[antlr-interest] Faster expression parsing

Thu Aug 28 13:18:07 PDT 2008

The *giant* advantage in the code example I showed lies in something
behind the scenes: no extra syntactic or semantic predicates were added,
so the prediction runs as fast as it did per-level before. On a grammar
that doesn't require any predicates at the binary expression level, this
means a 5:1 performance difference for the function. I just checked, and
26.96% of the parse time is in 'binary_expression', which is
'prefix_expression' separated by 'binary_operator'. 25.41% of the parse
time is in 'prefix_expression', so the overhead of parsing all 25
non-assignment binary operations in 12 precedence groups in my program
is now 1.5% of the parse time.

Also, the functions build the tree properly accounting for both operator
associativity and precedence groups. The profiler showed the tree
construction overhead (the call to createPrecedenceTree) given a flat
input was 0.27% of the parse time. Keep in mind that my grammar doesn't
use backtracking or semantic predicates, and is <=LL(2) for most
predictions. On a grammar that spends more time in those sections, the
overhead would show as near 0.

In the grammar I'm performance testing, I don't have any lines that look
quite like the one you mentioned.

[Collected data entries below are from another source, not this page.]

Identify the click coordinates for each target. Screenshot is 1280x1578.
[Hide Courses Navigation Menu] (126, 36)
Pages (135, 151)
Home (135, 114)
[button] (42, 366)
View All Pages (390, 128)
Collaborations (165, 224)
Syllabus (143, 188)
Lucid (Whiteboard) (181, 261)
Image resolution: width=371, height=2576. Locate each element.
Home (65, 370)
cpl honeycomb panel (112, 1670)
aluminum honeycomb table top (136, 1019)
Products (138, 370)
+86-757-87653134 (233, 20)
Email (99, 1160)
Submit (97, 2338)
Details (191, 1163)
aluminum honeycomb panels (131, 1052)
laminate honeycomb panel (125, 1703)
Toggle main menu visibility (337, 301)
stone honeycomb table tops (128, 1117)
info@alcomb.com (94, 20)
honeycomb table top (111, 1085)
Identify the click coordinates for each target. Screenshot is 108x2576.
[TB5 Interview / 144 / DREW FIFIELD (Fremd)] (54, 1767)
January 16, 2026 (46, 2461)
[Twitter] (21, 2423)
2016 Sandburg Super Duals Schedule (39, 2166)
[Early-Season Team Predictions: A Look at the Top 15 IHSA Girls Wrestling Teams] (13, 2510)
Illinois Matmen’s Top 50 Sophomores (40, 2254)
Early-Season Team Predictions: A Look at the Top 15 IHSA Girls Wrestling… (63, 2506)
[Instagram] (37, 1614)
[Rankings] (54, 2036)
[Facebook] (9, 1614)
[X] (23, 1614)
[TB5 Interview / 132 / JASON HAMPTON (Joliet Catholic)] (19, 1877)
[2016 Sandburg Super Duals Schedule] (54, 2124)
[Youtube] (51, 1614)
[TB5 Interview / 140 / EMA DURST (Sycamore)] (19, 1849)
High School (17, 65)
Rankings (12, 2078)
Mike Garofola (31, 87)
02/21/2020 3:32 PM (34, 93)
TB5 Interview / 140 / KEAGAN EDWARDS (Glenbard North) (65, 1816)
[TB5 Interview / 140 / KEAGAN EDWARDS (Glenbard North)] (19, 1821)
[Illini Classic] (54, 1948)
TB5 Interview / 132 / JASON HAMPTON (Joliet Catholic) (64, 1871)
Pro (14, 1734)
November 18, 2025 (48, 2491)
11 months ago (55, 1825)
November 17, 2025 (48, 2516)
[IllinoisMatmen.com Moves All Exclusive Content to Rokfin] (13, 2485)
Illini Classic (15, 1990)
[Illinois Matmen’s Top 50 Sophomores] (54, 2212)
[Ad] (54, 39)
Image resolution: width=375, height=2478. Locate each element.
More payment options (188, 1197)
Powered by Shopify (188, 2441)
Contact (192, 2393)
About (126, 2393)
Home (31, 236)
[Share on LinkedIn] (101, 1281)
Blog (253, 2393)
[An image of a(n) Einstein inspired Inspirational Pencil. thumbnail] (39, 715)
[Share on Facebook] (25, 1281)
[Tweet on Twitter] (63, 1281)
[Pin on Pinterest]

The language I'm parsing allows some
reserved words to be used as variable names, so I had this:

a	: 	literal
		-> ^(literal)
	|	varName
		-> ^(varName)
	|
	...
	;

varName	:	IDENTIFIER
	|	VAR
	|	FUNCTION
	...
	;

So I changed rule a to be:

a	: 	literal
		-> literal
	|	varName
		-> varName
	|	...
	;

'primary_expression' dropped from 7.02% to 6.40%.

It really shows the power of ANTLR3 to sandwich a operator precedence
parser in it that still allows a grammar-defined primary non-terminal,
without any changes to the generator or runtime.

My parser targets the C# runtime and currently parses 1.33MB of source
code / second, so with "only" 2500 source files (8MB) in the project,
it's getting difficult to profile with absolute consistency.

Sam

-----Original Message-----
From: Terence Parr [mailto:parrt at cs.usfca.edu] 
Sent: Thursday, August 28, 2008 1:08 PM
To: Sam Harwell
Cc: antlr-interest
Subject: Re: [antlr-interest] Faster expression parsing

Heh, really cool!  This is a similar approach to:

http://www.antlr.org/wiki/display/~admin/2008/03/23/Faster+expression 
+parsing+for+ANTLR

except that you do the appropriate tree construction and after parsing  
without consideration of operator precedence. Interesting. I wonder  
which is faster.

Note that you can improve the speed slightly when you are grammar by  
removing unnecessary tree stuff.

> primary_expression
>         :       INTEGER
>                 -> ^(INTEGER)
>         |       '(' expression ')'
>                 -> expression
>         ;

primary_expression
         :       INTEGER
         |       '(' expression ')' -> expression
         ;

Let me know if that makes a difference.

Ter